SUPPLIED DATA

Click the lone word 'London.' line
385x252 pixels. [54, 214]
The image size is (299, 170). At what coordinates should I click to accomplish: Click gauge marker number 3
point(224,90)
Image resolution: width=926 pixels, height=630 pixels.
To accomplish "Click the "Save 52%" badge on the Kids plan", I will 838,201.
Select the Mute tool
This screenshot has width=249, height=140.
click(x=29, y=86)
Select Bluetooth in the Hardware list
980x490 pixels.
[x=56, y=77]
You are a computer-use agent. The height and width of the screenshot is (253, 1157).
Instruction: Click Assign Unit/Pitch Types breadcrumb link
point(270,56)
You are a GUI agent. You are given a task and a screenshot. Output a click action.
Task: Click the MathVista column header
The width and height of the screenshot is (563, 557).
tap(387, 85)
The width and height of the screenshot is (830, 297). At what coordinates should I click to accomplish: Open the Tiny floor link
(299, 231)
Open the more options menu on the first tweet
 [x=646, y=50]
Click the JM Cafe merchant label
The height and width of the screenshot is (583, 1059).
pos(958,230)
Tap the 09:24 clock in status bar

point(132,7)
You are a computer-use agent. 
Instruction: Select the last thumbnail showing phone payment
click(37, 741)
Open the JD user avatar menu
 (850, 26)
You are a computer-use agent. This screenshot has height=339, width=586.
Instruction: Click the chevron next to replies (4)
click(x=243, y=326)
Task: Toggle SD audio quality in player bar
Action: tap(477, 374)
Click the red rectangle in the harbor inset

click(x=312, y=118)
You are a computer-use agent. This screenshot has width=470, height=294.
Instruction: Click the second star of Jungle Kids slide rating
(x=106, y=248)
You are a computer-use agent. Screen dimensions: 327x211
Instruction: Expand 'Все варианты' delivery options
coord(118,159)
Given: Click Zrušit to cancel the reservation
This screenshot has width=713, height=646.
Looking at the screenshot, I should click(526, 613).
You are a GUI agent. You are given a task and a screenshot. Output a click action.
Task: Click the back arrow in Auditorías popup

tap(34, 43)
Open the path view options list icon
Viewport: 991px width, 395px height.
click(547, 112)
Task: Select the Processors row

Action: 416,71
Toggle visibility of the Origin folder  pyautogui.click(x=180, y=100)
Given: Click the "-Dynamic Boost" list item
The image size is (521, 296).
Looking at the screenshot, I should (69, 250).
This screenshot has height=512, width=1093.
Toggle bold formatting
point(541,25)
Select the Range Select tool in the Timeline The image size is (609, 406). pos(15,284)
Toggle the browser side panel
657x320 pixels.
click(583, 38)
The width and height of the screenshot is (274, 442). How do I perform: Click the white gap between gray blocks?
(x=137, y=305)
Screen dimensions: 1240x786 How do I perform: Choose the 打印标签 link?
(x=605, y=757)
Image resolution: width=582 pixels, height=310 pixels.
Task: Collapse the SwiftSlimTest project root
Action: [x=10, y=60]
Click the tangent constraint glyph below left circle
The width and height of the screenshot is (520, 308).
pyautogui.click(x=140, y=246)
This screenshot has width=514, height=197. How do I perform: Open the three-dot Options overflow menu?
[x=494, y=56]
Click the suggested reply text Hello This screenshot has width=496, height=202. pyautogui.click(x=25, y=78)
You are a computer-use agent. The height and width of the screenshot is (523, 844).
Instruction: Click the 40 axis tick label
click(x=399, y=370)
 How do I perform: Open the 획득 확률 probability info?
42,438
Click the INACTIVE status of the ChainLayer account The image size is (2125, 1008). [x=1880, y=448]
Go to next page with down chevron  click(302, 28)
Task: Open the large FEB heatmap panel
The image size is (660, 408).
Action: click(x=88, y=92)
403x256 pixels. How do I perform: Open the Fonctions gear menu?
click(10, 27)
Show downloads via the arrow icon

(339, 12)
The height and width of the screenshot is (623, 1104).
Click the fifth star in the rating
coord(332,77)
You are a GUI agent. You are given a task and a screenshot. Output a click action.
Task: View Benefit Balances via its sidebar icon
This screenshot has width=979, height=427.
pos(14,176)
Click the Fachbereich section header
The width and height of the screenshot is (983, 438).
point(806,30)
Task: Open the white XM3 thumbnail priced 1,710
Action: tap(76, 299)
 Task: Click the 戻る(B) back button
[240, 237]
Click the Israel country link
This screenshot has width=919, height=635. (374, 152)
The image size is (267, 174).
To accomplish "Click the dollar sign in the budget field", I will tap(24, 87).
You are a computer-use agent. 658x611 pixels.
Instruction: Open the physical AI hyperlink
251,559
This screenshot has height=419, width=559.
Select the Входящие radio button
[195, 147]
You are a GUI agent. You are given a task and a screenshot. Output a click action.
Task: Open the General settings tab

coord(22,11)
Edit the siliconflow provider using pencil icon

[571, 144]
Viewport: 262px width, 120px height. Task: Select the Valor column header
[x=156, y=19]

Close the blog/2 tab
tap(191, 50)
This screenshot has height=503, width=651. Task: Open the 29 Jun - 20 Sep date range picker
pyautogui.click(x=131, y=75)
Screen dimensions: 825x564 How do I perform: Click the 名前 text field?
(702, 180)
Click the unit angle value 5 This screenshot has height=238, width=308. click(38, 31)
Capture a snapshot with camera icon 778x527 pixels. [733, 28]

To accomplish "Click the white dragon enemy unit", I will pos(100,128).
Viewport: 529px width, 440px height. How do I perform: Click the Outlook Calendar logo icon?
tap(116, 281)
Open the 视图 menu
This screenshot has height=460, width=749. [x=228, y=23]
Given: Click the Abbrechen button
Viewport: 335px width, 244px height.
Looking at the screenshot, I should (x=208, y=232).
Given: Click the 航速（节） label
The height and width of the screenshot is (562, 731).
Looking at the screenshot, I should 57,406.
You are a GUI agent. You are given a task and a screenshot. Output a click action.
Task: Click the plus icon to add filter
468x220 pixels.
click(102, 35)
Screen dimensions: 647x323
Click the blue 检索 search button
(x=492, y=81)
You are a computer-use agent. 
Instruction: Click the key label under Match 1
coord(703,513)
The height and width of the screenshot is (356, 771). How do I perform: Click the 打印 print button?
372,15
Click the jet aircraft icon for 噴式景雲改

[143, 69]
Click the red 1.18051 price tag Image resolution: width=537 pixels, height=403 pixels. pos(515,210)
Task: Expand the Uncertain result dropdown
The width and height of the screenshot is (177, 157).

WHAT THE EXERCISE ASKS
Please, from the entries above, set down exactly the lines from the one containing "Task: Select the Processors row" through the one containing "Click the suggested", and only those.

RESULT FOR THIS EXERCISE
Task: Select the Processors row

Action: 416,71
Toggle visibility of the Origin folder  pyautogui.click(x=180, y=100)
Given: Click the "-Dynamic Boost" list item
The image size is (521, 296).
Looking at the screenshot, I should (69, 250).
This screenshot has height=512, width=1093.
Toggle bold formatting
point(541,25)
Select the Range Select tool in the Timeline The image size is (609, 406). pos(15,284)
Toggle the browser side panel
657x320 pixels.
click(583, 38)
The width and height of the screenshot is (274, 442). How do I perform: Click the white gap between gray blocks?
(x=137, y=305)
Screen dimensions: 1240x786 How do I perform: Choose the 打印标签 link?
(x=605, y=757)
Image resolution: width=582 pixels, height=310 pixels.
Task: Collapse the SwiftSlimTest project root
Action: [x=10, y=60]
Click the tangent constraint glyph below left circle
The width and height of the screenshot is (520, 308).
pyautogui.click(x=140, y=246)
This screenshot has width=514, height=197. How do I perform: Open the three-dot Options overflow menu?
[x=494, y=56]
Click the suggested reply text Hello This screenshot has width=496, height=202. pyautogui.click(x=25, y=78)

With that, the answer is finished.